Meta’s effort to keep Vermont’s attorney general out of its business just hit a major snag. The U.S. Supreme Court on Tuesday declined to step in on the company’s bid to block a state lawsuit that claims Instagram was deliberately engineered to hook teenagers and damage their mental health. The justices did not weigh in on whether those claims are true, but they removed a procedural shield Meta hoped would keep the case out of a Vermont courtroom.
High court sits this one out
The justices turned away Meta’s petition to review a Vermont Supreme Court decision that said the state can assert jurisdiction over the social media giant, leaving Attorney General Charity Clark’s consumer-protection claims in place, according to Reuters. Meta had argued that letting the case proceed in Vermont would offend its due-process rights and open the door to similar suits in every state where its platforms are used.
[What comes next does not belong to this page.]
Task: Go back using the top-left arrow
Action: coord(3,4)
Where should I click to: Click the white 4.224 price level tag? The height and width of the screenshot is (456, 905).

What Vermont says Instagram did
Clark filed the case in October 2023 under Vermont’s consumer-protection law, alleging that Instagram’s core design features tap into teenagers’ neurological and psychological vulnerabilities to fuel compulsive use and drive up ad revenue. The complaint seeks damages and court-ordered changes to the product and accuses Meta of misleading young users and their parents about Instagram’s safety, as detailed by VTDigger.
One front in a nationwide legal blitz
Vermont’s suit is just one piece of a broader legal offensive that ramped up in 2023, when dozens of state attorneys general filed coordinated enforcement actions and lawsuits accusing Meta of harming children and teenagers through its products. That multistate push, which includes cases in both state and federal courts across the country, has been chronicled by The Associated Press.
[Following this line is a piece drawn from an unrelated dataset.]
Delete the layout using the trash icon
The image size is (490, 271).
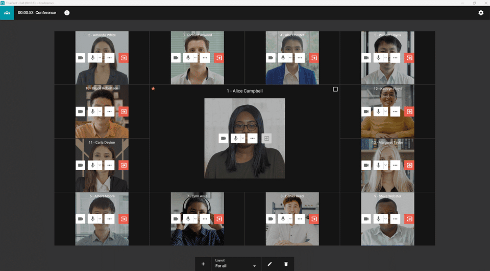click(286, 264)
Recent rulings tilt against Meta
The Vermont case moves forward as Meta contends with a series of courtroom setbacks. In March, a Santa Fe jury ordered the company to pay $375 million after finding it violated New Mexico law in a child-safety case, according to the Los Angeles Times. A separate Los Angeles jury issued a multimillion-dollar verdict to a plaintiff who said she became addicted to social media platforms including Instagram, as reported by CBS News. And in Massachusetts, the state’s highest court has allowed its own youth-addiction case to move ahead, with that decision described as having greenlit a Meta showdown over addicted teens.
Meta’s jurisdiction fight falls flat
In its Supreme Court petition, Meta asked the justices to decide whether a plaintiff can establish personal jurisdiction over an out-of-state internet company based on a nationwide business model rather than specific conduct tied to the state that is suing. The filing stressed that Meta has no physical offices in Vermont and that the complaint does not claim Instagram’s design work occurred there. The full petition is available on the Supreme Court.
What’s next
With the Supreme Court choosing not to get involved, Vermont’s lawsuit now heads deeper into state court, where discovery is expected to ramp up and prosecutors could seek broad remedies, including injunctions or monetary damages tied to alleged consumer-protection violations. Meta is likely to keep pressing jurisdictional and other defenses as the case advances, and outcomes in related New Mexico and California trials are expected to influence how Vermont’s claims are litigated and negotiated, according to reporting by VTDigger.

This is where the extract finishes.